Он отодвинулся к стене, и она легла. Твердое его тело пахло сеном тех луговых — сборных — трав, что перележали неубранными. Такой запах трав она знала по работам в колхозах, на сенокосе.
— Ты другая сегодня, — сказал Володька. — Будто рыба. — Он охватил ее руку и сдавил пальцами. Не руки, клещи… Она вырвала руку и повернулась к нему спиной. Жарко, тесно. «Завтра же куплю себе раскладушку».
— Что значит — другая? — сказала она.
— Чую, виляешь. Смотри, заведешь лягаша, выкину отсюда, как кутенка! Я — не Пашка.
— Спать, спать… Я устала смертельно… (Ей была страшна его догадливость.)
— Говорю это, чтобы знала наперед. Теперь сиди тихо — ты вся моя, аж до последней кастрюли.
Он засмеялся резким смехом и потянулся, доставая со стула сигареты, и она задохнулась на мгновенье под его тяжестью. Потом обычным голосом и как всегда бессвязно он рассказал ей свой день. Киношка, покупка овощей на зиму, приход Михаила, его идея о расширении жилплощади. До трех комнат. Можно будет и Михаила подселить, он полезен.
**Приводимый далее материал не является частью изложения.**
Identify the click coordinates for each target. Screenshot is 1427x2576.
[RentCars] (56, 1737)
— Должны нам дать, должны. Мишка говорит, твоя работа такая, обязательно дадут.
…Он был с ней нежней обычного. Пришла их ночь. Редки теперь были эти ночи, о которых она не рискнула бы сказать подруге, даже самой близкой. Они, чужие, стали одним и совершили полет в черноту, нырнули в бездну а затем вернулись обратно. И, ненавидя и любя, она прижималась, и снова полет. И она падает-падает, и ей сладко. Но Владимир стряхнул это с себя, как купавшаяся собака воду, сел и закурил.
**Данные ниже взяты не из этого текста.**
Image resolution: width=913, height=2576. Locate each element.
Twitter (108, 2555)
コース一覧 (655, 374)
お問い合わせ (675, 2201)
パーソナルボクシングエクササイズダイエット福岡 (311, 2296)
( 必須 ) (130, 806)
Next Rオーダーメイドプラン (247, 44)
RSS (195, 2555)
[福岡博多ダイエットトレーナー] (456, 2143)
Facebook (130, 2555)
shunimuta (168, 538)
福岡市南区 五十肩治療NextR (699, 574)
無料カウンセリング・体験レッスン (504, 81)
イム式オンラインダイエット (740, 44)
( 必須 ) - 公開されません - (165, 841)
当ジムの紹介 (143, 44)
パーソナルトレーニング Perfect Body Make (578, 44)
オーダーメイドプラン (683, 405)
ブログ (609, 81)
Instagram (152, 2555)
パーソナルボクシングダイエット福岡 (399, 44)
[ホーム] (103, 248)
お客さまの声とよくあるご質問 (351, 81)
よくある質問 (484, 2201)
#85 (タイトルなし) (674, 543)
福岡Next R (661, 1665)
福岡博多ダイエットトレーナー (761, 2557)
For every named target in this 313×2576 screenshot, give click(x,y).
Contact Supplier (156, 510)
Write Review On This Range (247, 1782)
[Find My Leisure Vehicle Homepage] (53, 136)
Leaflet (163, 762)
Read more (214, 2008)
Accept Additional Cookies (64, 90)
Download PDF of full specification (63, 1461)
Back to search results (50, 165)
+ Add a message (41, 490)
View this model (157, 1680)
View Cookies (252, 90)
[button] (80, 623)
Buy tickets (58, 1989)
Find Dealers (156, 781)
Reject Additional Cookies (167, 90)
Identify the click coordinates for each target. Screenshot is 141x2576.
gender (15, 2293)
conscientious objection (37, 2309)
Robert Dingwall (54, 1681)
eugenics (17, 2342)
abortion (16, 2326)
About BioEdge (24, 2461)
Он курил и рассуждал о зиме, о солке огурцов к выпивке, о Михаиле, опять ловко обманувшем врачей.
Наташа зябла плечами. Странные, жалкие, страшные люди! Уходящие. Таких в будущее не пустят, нет.
5
Павел щелкнул выключателем, осветил комнату. Свет был услужливый, быстрый. Павел впервые радостно удивился ему. Еще удобству и доброте старого кресла, широкого стола и лампы с железным абажуром. Это было его одиночество, но хорошо устроенное, чтобы работать. Павел пил вечерний чай («Хорошо, один»), сел к столу и поворочал бумаги просто так. («Хорошо, один».)
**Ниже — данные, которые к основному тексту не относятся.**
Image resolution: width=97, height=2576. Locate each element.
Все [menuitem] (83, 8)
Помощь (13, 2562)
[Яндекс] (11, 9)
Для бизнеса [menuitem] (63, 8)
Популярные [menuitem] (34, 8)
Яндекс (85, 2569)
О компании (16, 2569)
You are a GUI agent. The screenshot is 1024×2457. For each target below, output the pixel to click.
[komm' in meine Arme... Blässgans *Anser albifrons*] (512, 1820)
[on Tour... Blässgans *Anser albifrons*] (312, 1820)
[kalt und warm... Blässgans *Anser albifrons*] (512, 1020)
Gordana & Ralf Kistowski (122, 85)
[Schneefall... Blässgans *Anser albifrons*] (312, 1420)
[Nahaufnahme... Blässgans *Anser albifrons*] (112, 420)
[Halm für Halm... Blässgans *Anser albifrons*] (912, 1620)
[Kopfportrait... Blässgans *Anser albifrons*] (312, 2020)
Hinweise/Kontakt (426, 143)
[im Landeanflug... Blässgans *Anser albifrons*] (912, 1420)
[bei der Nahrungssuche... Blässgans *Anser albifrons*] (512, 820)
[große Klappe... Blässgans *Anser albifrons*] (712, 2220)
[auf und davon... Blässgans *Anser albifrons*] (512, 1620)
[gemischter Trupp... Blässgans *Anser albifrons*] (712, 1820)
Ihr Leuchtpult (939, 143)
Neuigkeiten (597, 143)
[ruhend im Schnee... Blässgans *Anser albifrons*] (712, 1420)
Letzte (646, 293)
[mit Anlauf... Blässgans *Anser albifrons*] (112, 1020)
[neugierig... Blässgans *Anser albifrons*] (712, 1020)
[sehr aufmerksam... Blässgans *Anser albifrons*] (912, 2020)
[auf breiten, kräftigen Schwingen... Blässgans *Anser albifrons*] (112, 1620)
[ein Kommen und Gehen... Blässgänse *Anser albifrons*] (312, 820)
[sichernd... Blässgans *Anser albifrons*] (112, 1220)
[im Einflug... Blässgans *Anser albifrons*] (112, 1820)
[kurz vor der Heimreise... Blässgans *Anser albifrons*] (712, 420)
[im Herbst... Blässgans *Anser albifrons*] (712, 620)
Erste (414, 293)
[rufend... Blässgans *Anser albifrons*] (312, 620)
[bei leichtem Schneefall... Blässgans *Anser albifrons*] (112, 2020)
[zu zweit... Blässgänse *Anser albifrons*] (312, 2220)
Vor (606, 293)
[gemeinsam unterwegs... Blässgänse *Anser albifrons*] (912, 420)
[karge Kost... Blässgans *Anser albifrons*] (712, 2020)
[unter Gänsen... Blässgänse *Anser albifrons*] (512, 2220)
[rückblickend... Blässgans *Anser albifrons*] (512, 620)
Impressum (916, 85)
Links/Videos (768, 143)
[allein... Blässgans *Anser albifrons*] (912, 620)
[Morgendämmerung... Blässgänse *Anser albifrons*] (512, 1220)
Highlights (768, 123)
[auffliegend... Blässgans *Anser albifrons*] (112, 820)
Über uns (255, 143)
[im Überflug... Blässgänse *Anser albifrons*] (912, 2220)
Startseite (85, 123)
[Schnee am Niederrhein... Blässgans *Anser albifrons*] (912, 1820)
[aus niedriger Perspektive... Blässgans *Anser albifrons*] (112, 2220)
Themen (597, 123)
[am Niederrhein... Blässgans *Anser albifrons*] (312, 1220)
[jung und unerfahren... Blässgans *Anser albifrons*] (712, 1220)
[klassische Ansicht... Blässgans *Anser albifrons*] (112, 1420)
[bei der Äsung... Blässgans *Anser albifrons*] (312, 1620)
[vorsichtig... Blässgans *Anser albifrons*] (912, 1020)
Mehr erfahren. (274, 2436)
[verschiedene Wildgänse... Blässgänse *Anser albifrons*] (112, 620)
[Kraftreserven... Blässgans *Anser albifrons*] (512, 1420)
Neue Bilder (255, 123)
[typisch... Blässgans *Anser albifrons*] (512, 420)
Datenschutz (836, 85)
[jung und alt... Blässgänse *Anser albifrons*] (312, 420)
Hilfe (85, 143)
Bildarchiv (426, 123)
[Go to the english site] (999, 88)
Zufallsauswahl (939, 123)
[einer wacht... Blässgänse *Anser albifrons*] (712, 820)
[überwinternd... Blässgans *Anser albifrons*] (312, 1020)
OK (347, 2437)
Разобрал постель и лег в нее, жестко-прохладную. Вытянулся: «Хорошо, один». Взял Катю и Наташу и поставил их рядом — такие они разные. «Кати я, слава богу, не стою», — сказал себе и подумал, что и без нее хорошо. И — заснул. Но тотчас ему приснились лес и Наташа — убегающей.
Он проснулся: Наташа стояла в темном углу, манила пальцем. Исчезла. Павел подозвал Джека и зарылся пальцами в его шерсть. Это успокоило: шерсть такая шелковистая и сухая.
— Никого нам с тобой не надо, — сказал он Джеку и сел на постели. Но тотчас же встал, так беспокойно было ему.
Босой, закутавшись в одеяло, он стал расхаживать по комнате. (Тетка еще не ложилась, читала в кухне толстую какую-то книгу.) Бродя, Павел думал о завтрашней работе. Он озяб и заставил себя делать гимнастику. Затем включил настольную лампочку, сел и стал писать дневник.
В форточку летели садовые моли. Джек взобрался на стул к окну и хапал их на лету. Павлу слышалось это хапанье и неумолчное громыхание далекой машины. Была она то близко, то далеко, и он попытался разобраться в улицах, где она проходила. Не смог.
— А запишу-ка я впечатления этой ночи.
Он хотел писать о Джеке и машине, но начеркал абрис Наташи — зеленым шариком. Глаза и волосы сделал красные. М-да, ведьма, но прельстительна. Синим шариком он вывел: «Наташа, Наташа! Что мне с тобой делать?»
Зажмурился — теперь Наташа ему чудилась целующейся. Полузакрыты ее глаза.
…В час ночи пришла тетка. Стояла, смотрела на него.
— Может, тебя с уголька обрызнуть?
— Ладно, ладно, уходи.
— Опять привораживает, стерва. Ишь, нос заострился. Вас сегодня видели.
— Врач?
— Делов-то ему за тобой смотреть. Никин видел и мне рассказал. Ну, как вы решили? Втроем жить?
Павел молчал.
— Ей всех вас нужно. Один молод и красив, второй много зарабатывает. Не баба, а султан турецкий! Так и надо вашего брата! Ты сам-то как ее понимаешь? А если тот узнает? Он те запросто по шее накостыляет.
Павел погасил свет, и тетка ушла. Зато опять пришла Наташа. Павел отгонял ее рассуждениями.